Key sector announcements in this year’s Federal Budget include:

  • $60 million over two years to accelerate international tourist arrivals, including attracting more visitors to Australia from new and diverse international markets. 
  • $6.8 million for the implementation of the Government’s THRIVE 2030 long-term strategy for tourism recovery, including $2 million for a visitor economy online employment and skills platform and $4.8 million for Tourism Research Australia to capture and analyse more tourism and visitor data to help businesses operating in the visitor economy make improved business decisions. 
  • A 30 percent one-off increase across all country caps in 2022-23 allocations for Working Holiday Makers
  • $1.6 billion in tax relief to support businesses with annual turnover of less than $50 million to go digital and upskill their employees. 
PCA chief executive, Ken Morrison

Meanwhile the Property Council of Australia (PCA) has welcomed the Federal Government’s commitment to double the size of its Home Guarantee Scheme as a very positive announcement, but continues to urge the Government to do more to tackle housing supply to address affordability problems. 

PCA chief executive, Ken Morrison said the announcement would do more to help more aspiring homebuyers overcome the widening deposit gap.

“The Home Guarantee Scheme has been a successful program in helping eligible first home buyers get into the market, and it is welcome news to see its scope expanded so significantly,” Mr Morrison said.

“Bridging the deposit gap is a huge hurdle for many aspiring homeowners and this scheme helps people address this while being appropriately targeted.

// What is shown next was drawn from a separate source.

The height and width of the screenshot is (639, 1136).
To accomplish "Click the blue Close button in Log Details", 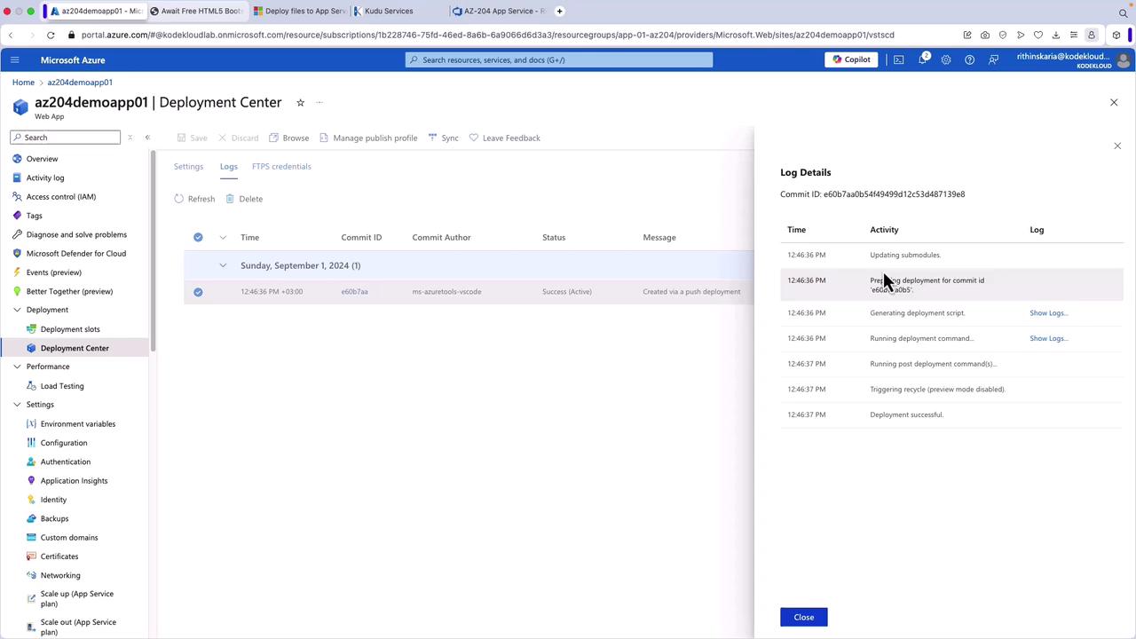I will coord(803,617).
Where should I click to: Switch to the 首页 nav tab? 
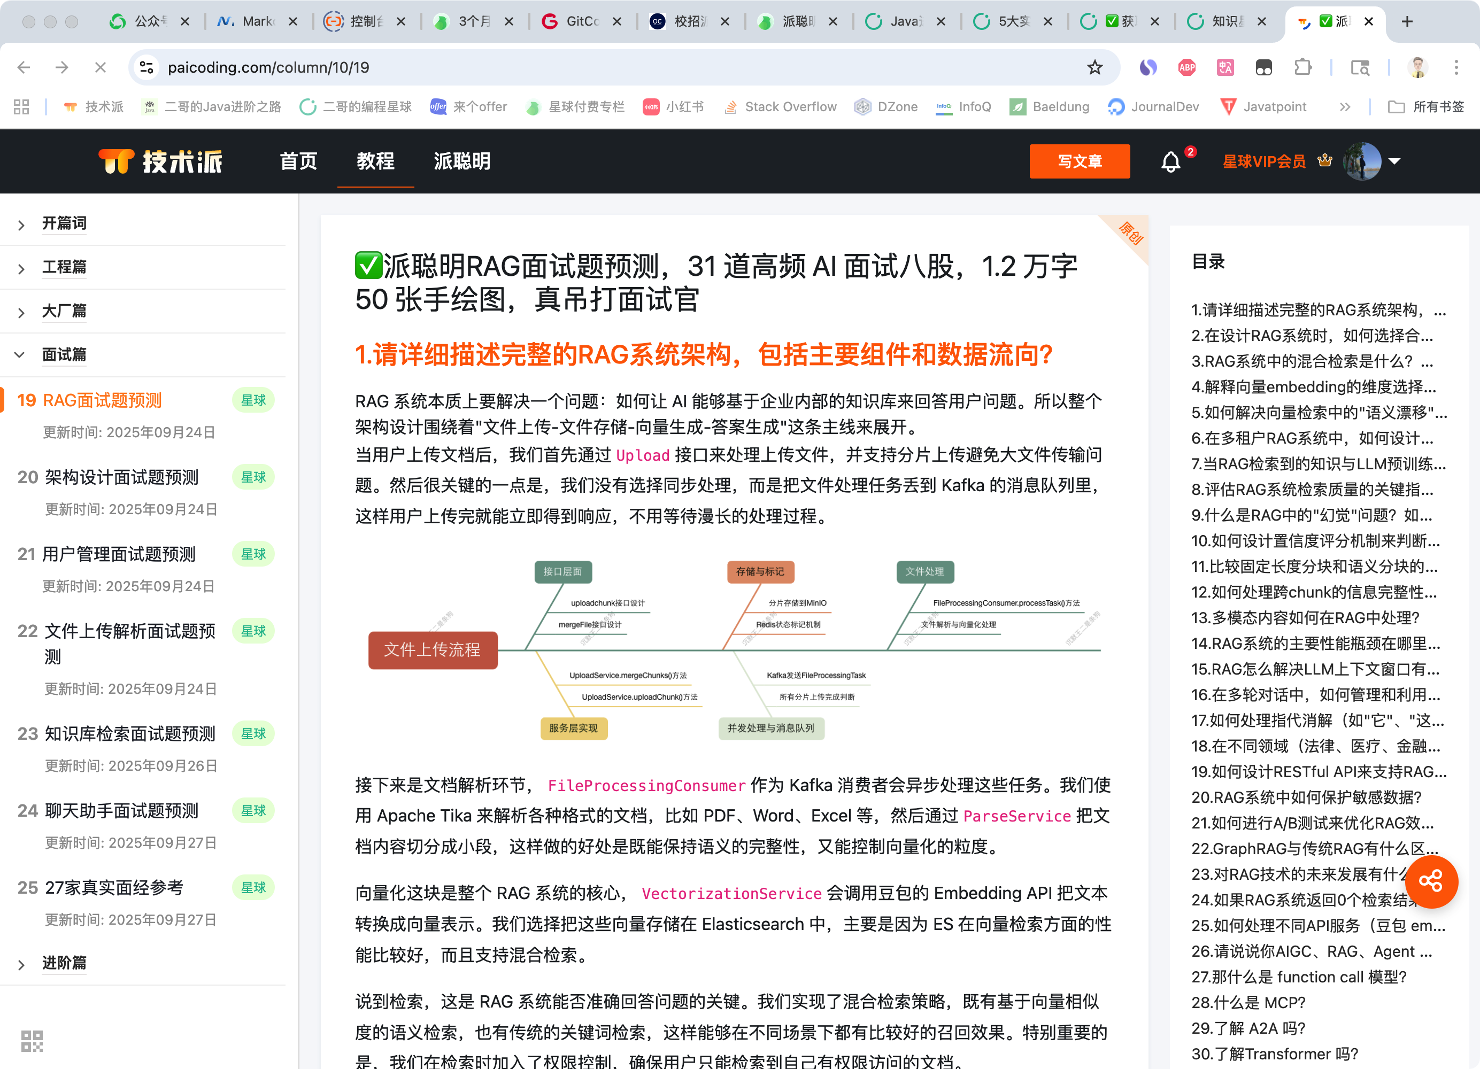(x=298, y=161)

“While we warmly welcome this scheme, it is a demand-side measure and won’t in itself do anything to ease supply-side pressures which are a main driver of affordability issues.

 “The Government’s own forecasts from the National Housing Finance and Investment Corporation predict that housing supply was set to drop by 35 per cent right at the time population growth would resume, leading to a deficit of 163,400 homes by 2032.

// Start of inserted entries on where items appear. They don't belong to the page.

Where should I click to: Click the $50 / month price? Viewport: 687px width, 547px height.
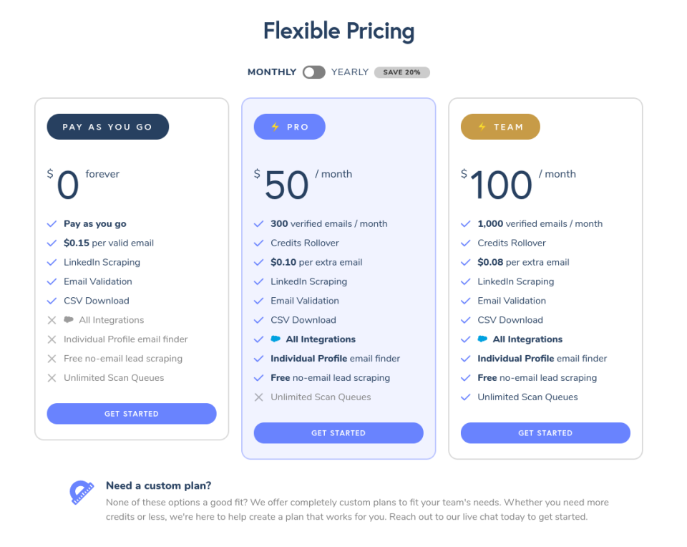coord(303,184)
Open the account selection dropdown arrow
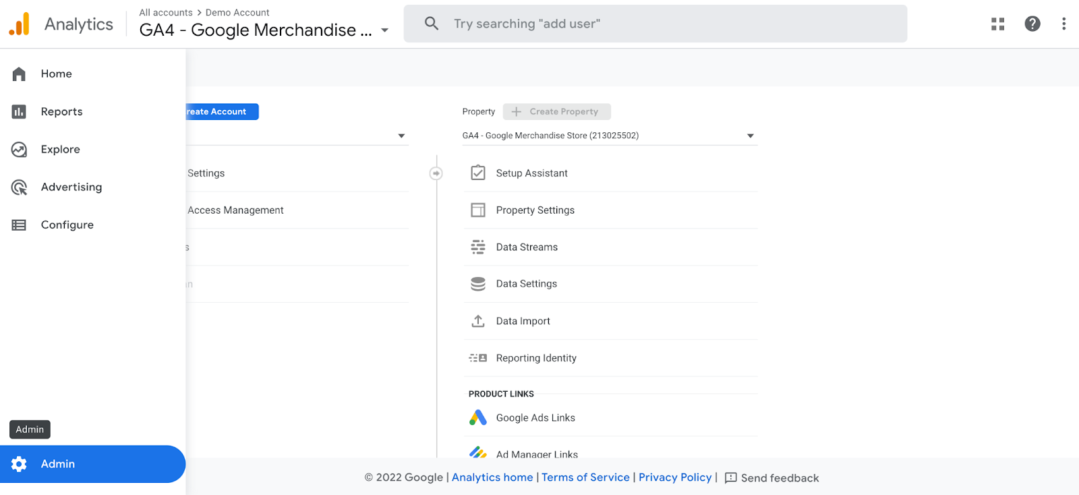 coord(401,136)
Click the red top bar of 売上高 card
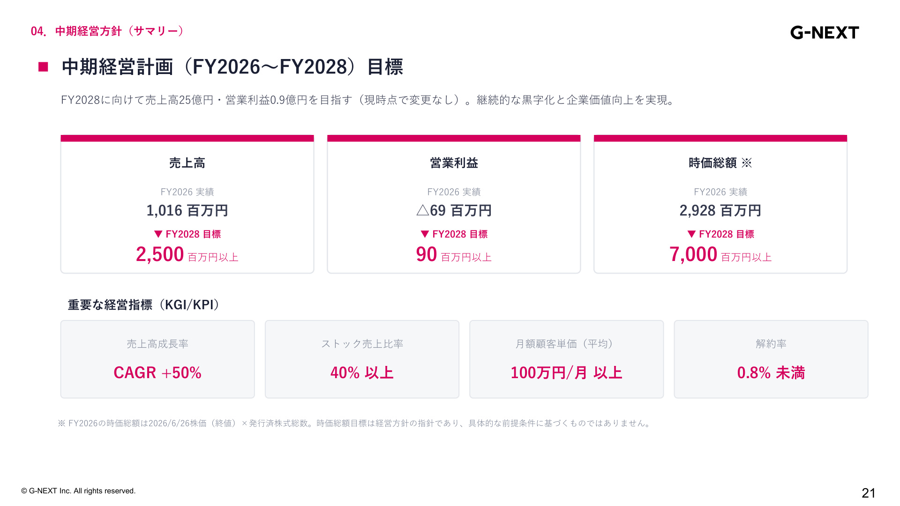 point(187,138)
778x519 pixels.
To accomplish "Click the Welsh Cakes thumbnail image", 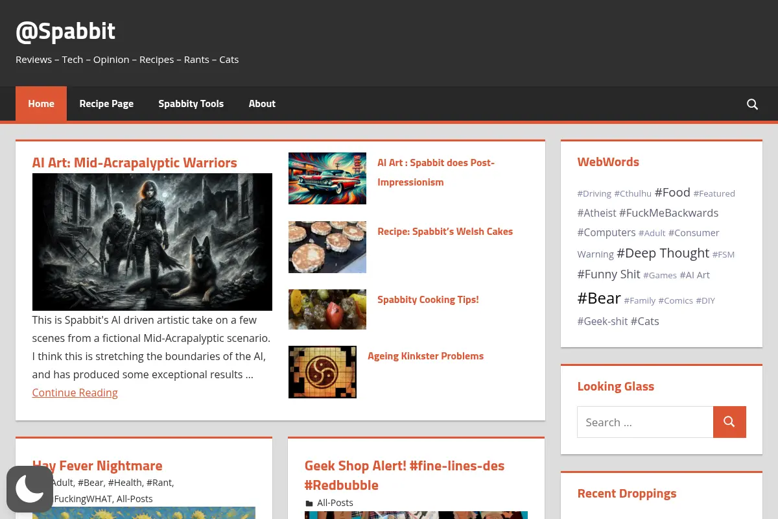I will click(x=327, y=247).
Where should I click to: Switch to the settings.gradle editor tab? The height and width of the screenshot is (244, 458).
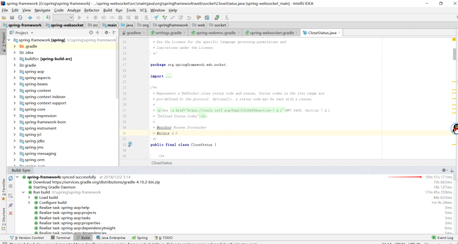(x=168, y=33)
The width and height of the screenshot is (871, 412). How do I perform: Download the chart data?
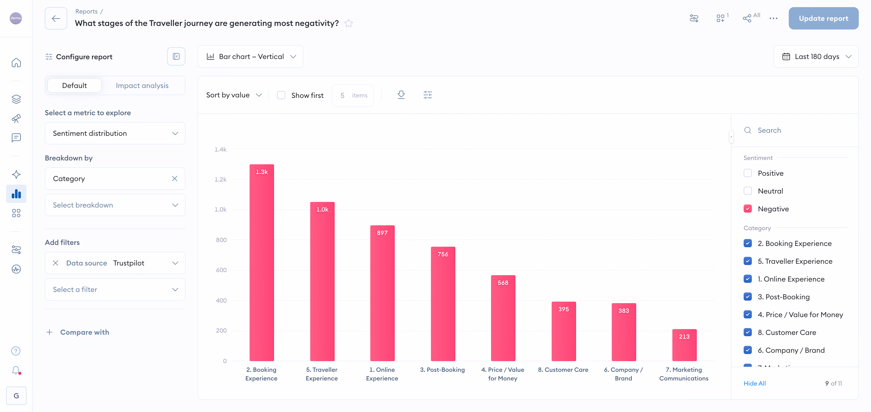point(401,95)
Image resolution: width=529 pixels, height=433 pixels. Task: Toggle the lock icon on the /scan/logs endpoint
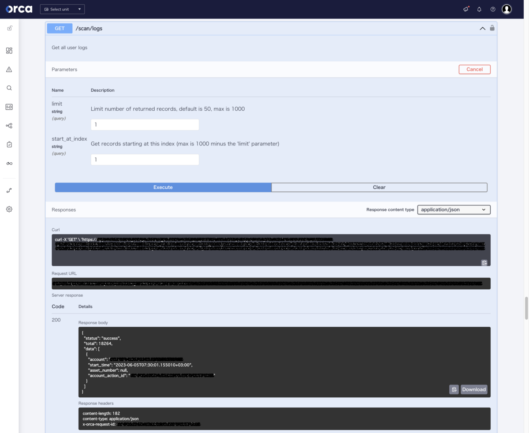pos(492,28)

Mr Morrison said new Property Council research also showed that the public’s concern over housing affordability had leapt and voters expected national action with 70 per cent of Australians now believe the great Australian dream of home ownership is out of reach for most people.

A further 90 of aspiring homeowners say it will be one of the most important issues in deciding their vote at the federal election.

The research also showed almost three quarters of voters supported, (with 42 per cent strongly supporting) the Federal Government working with the states to get more housing built where people needed it. 

The research coincides with a new Property Council campaign – entitled ‘Our Dream’ – which aims to draw attention to the plight of first home buyers and encourage all levels of government to get on with tackling the worsening crisis.